The legislative package – led by U.S. Senators John Tester (D-MT) and Jerry Moran (R-KS) – would help ensure all veterans exposed to toxic substances can access essential services through the Department of Veterans Affairs (VA) – including by:

  • Expanding VA health care eligibility to post-9/11 combat veterans, which includes more than 3.5 million toxic-exposed veterans;
  • Creating a framework for the establishment of future presumptions of service connection related to toxic exposure;
  • Adding 23 health conditions related to burn pit and toxic-exposure to the VA’s list of service presumptions, including hypertension;
  • Expanding the list of locations officially recognized as being related to Agent Orange exposure from service (Thailand, Cambodia, Laos, Guam, American Samoa, and Johnston Atoll);
  • Strengthening federal research on toxic exposure;
  • Providing additional resources to ensure VA workforce and systems can withstand increased demand;
  • Investing to improve VA claims processing, workforce, and health care facilities; and
  • Bolstering development of the VA’s workforce by increasing the limits of student loan repayment programs and streamlining the hiring process.

The legislation is supported by major veterans organizations, including the Veterans of Foreign Wars (VFW), Wounded Warrior Project, Vietnam Veterans of America, and Iraq and Afghanistan Veterans of America.

Peters is a strong advocate for Michigan’s servicemembers and veterans. Last year, Peters was inducted into the Michigan Military and Veterans Hall of Honor for his efforts to support our nation’s veterans and military. In 2017, Peters was recognized as Legislator of the Year by the Vietnam Veterans of America for authoring the bipartisan Fairness for Veterans Act, which was signed into law. The legislation requires veteran discharge review boards to give liberal consideration to petitions for honorable discharge status if the servicemember has been diagnosed with PTSD, TBI or other related conditions connected to their military service. As of the fall of 2020, more than 1,500 veterans have had their discharges upgraded since his legislation was enacted.

•••

■ Complete the following:
A: Answer these questions using the excerpt on toxic-exposure legislation for veterans:
(i) How many health conditions would the package add to the VA's list of service presumptions?
(ii) Which organization named Peters Legislator of the Year in 2017?
(iii) As of the fall of 2020, how many veterans had their discharges upgraded since his legislation was enacted?
B: From the excerpt on toxic-exposure legislation for veterans, extract the text from "Peters is a" to "legislation was enacted.", copying it word for word.
The listing after the excerpt comes from a separate source.

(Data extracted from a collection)
•••

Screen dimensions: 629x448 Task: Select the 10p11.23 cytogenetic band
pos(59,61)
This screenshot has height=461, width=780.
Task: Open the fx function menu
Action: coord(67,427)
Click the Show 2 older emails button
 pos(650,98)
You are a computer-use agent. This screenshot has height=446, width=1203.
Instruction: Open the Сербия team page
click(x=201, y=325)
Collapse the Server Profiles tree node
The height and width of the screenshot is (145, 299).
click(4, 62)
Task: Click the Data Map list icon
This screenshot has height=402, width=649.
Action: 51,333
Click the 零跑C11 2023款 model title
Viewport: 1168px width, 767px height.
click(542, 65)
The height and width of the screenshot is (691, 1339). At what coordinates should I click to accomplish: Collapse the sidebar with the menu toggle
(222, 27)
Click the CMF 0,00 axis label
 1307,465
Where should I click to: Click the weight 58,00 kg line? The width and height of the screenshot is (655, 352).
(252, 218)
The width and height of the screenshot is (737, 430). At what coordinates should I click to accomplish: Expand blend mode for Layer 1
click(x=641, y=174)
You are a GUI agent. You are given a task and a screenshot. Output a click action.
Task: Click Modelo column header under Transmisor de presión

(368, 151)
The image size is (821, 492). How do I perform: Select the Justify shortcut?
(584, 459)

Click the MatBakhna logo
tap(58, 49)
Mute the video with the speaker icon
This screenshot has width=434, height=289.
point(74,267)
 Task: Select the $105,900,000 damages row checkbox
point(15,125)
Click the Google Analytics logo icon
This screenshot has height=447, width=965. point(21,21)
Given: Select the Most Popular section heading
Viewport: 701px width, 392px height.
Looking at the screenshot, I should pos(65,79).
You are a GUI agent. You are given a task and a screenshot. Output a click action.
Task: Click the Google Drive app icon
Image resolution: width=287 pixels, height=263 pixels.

•••

■ Results of the tasks:
A:
(i) 23
(ii) Vietnam Veterans of America
(iii) More than 1,500

B:
Peters is a strong advocate for Michigan’s servicemembers and veterans. Last year, Peters was inducted into the Michigan Military and Veterans Hall of Honor for his efforts to support our nation’s veterans and military. In 2017, Peters was recognized as Legislator of the Year by the Vietnam Veterans of America for authoring the bipartisan Fairness for Veterans Act, which was signed into law. The legislation requires veteran discharge review boards to give liberal consideration to petitions for honorable discharge status if the servicemember has been diagnosed with PTSD, TBI or other related conditions connected to their military service. As of the fall of 2020, more than 1,500 veterans have had their discharges upgraded since his legislation was enacted.